[A run of rows]
============================================================
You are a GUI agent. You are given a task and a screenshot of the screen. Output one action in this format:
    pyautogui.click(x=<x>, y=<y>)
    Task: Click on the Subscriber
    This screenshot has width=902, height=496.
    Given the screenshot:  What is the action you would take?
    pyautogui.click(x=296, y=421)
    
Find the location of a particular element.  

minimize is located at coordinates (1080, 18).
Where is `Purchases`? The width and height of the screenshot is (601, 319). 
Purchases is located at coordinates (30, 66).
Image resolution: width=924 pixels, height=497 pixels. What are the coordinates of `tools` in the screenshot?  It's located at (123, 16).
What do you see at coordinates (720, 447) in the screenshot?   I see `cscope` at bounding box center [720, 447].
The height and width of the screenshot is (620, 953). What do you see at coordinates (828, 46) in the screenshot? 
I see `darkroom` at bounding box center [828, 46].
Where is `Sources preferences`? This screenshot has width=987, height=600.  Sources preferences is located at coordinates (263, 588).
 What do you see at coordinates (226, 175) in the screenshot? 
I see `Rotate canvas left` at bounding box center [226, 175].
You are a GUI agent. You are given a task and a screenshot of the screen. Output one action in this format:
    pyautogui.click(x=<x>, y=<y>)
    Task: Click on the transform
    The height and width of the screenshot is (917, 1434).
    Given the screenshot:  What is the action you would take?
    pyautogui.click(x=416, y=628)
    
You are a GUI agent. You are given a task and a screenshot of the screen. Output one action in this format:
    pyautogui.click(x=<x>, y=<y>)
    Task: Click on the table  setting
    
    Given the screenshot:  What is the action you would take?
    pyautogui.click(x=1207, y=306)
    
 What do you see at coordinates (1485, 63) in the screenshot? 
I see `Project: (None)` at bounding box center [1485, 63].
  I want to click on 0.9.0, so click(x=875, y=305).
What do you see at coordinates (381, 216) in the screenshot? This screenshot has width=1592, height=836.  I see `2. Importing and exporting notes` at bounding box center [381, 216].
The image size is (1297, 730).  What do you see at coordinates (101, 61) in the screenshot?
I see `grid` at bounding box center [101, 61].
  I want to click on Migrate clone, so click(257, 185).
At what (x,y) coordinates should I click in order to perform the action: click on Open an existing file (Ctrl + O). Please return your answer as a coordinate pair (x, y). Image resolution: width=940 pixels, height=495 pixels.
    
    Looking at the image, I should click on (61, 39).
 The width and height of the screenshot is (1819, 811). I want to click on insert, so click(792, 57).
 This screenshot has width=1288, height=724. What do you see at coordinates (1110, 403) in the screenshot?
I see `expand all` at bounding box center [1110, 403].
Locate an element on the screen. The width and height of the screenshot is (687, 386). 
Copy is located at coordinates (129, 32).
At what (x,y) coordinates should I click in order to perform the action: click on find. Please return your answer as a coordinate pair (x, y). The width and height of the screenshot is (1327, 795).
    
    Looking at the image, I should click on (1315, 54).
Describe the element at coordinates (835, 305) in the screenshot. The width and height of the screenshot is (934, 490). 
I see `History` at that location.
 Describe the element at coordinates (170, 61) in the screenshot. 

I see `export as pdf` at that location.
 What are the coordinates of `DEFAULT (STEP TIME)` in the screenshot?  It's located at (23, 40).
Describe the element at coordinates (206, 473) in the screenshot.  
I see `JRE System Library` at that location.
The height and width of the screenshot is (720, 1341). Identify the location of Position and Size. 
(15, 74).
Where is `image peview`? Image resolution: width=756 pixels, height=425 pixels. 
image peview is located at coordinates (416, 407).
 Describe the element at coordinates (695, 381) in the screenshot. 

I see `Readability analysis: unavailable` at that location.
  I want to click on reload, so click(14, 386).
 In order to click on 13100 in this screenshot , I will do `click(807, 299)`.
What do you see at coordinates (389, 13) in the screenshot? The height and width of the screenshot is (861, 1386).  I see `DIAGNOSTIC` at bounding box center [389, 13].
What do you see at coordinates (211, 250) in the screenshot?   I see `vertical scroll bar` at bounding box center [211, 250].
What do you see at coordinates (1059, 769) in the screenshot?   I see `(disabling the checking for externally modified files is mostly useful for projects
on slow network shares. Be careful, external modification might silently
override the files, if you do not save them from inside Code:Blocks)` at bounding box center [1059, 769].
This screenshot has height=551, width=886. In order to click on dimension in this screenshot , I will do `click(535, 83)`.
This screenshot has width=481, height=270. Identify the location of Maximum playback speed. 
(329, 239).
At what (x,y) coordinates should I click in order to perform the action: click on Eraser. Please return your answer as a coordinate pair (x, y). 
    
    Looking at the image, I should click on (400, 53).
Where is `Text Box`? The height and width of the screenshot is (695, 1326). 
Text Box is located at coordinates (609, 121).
============================================================
Please return, word for word, the lines from the one containing "This screenshot has width=481, height=270." through the last of the rows, including both ends.

COMPLETE RESPONSE:
This screenshot has width=481, height=270. Identify the location of Maximum playback speed. 
(329, 239).
At what (x,y) coordinates should I click in order to perform the action: click on Eraser. Please return your answer as a coordinate pair (x, y). 
    
    Looking at the image, I should click on (400, 53).
Where is `Text Box`? The height and width of the screenshot is (695, 1326). 
Text Box is located at coordinates (609, 121).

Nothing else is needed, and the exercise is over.